__Exercise directions__
From the line with "Viewport: 1186px width, 748px" to the line with "Click the Total", retype every line exactly, including those two, and leave out the rest of the data below.

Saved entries
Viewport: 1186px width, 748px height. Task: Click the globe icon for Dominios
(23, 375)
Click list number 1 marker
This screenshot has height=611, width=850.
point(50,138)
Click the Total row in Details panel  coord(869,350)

==

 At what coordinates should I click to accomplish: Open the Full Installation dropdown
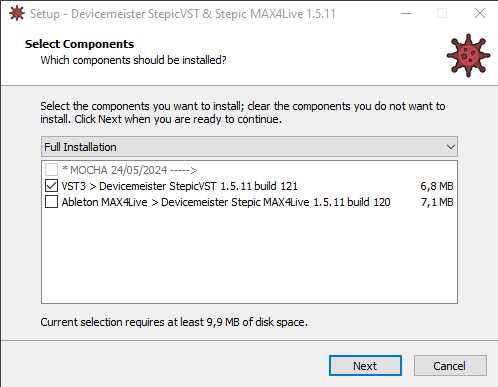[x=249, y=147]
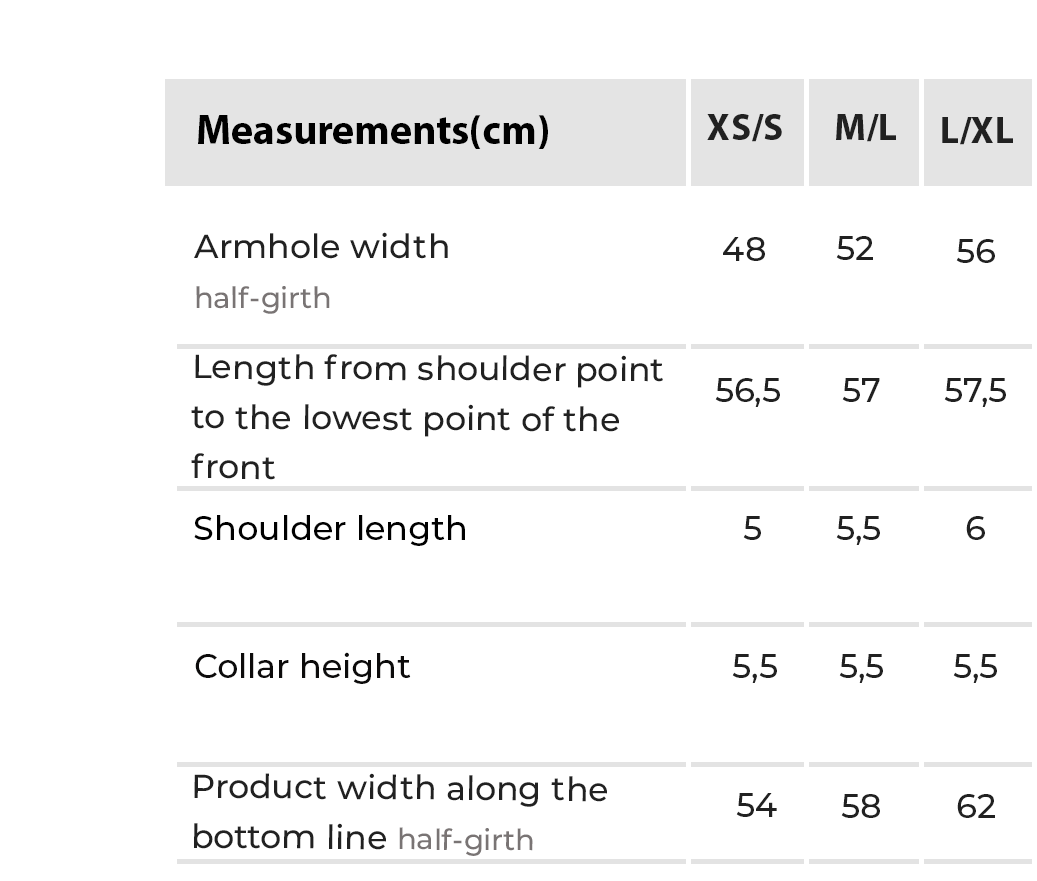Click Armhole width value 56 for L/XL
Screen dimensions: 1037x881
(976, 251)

__Result__
Viewport: 1186px width, 748px height. Task: Click the globe icon for Dominios
(23, 375)
Click list number 1 marker
This screenshot has height=611, width=850.
point(50,138)
Click the Total row in Details panel  coord(869,350)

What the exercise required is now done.